This week in STEM Education news, a Texas-based start-up introduces young girls to a computer they can build on their own, while 3D printers in classrooms are transforming the way STEM is taught in K–12. Teachers are using art to engage students in science, technology, engineering and mathematics. Student artists are invited to submit to the "SMASH" competition, which involves an artistic depiction of STEM principles in sports and students are using LEGOs to explore their interests.
The pioneering STEM education program Girlstart, based in Austin, Texas, has purchased 40 Raspberry Pi-based ‘Kano’ computers to give the 1,000+ girls it reaches each week a new way to engage in computer science and technology.

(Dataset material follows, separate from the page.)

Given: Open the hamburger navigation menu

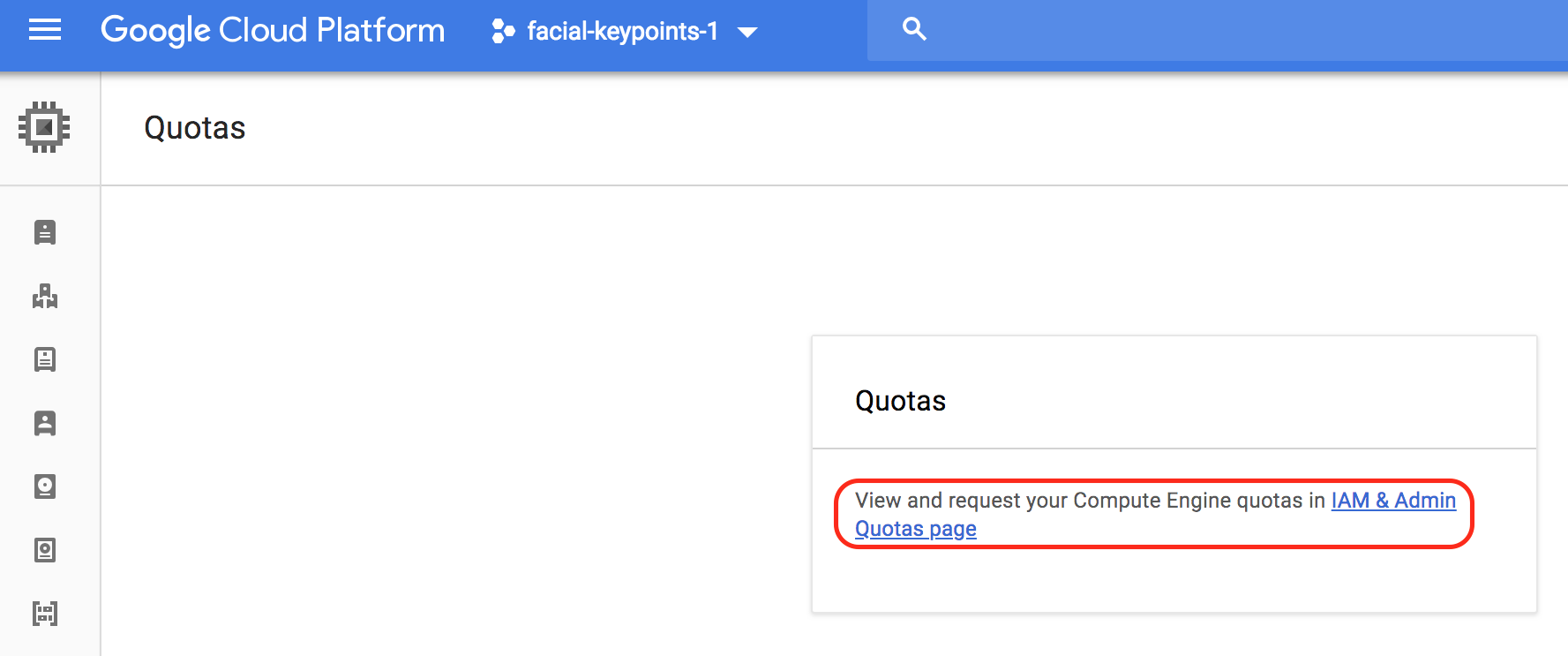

“The devices, designed as a fun but powerful platform for kids to learn computer programming, also require assembly before they can be used, providing ample opportunity for early engagement with computer science,” Tamara Hudgins, Girlstart’s executive director, told Design News in an interview.

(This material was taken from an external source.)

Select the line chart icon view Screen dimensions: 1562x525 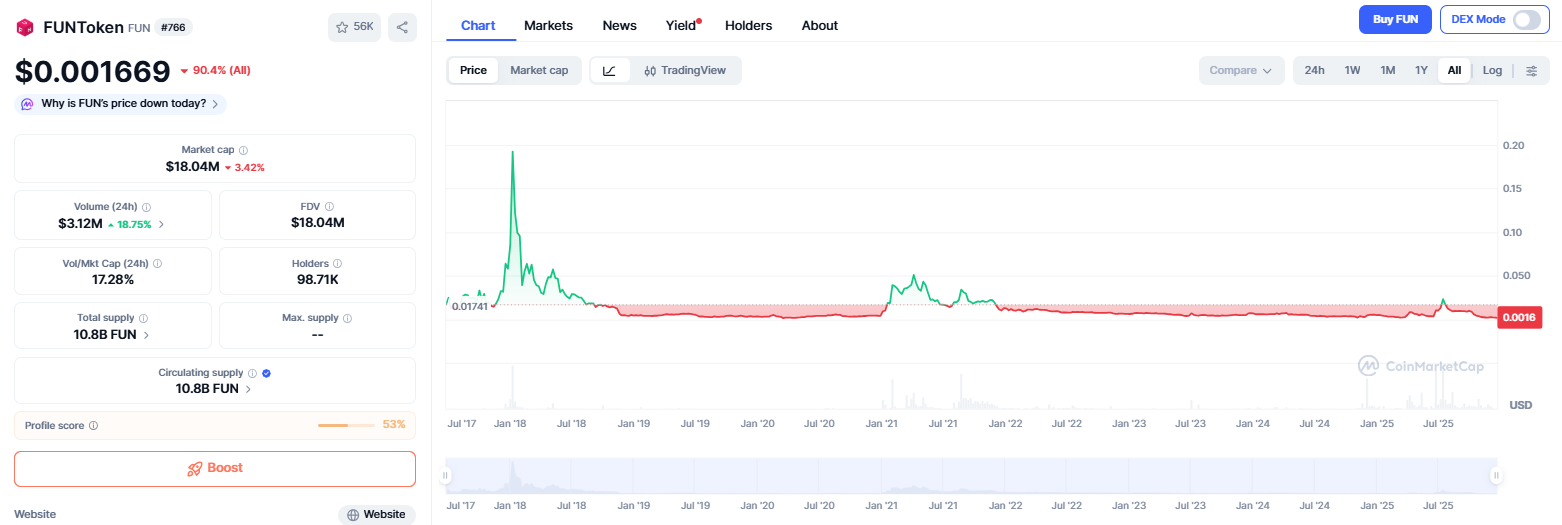point(610,70)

“What the Kano does is it provides a guided sandbox whereby you learn computer programming skills at the same time you’re not intimidated you're going to blow something up or break it by poking around in it,” Hudgins said. “It’s real computer science and it’s also fun. There is no reason you can’t have both.”
Students K–12 in Virginia are invited to participate in the 2015 “SMASH” (Sports, Math and Scientific Hypotheses) competition, “which encourages students to create pictures illustrating the connection between the world of sports and the principles of science, technology, engineering and math.”
Five divisions of the contest are based on grade level, and entries can be made with pen, pencil, crayon or other media. An example of an entry “could show how a baseball player transfer energy to a bat, and how the energy is used to hit the ball out of the park.”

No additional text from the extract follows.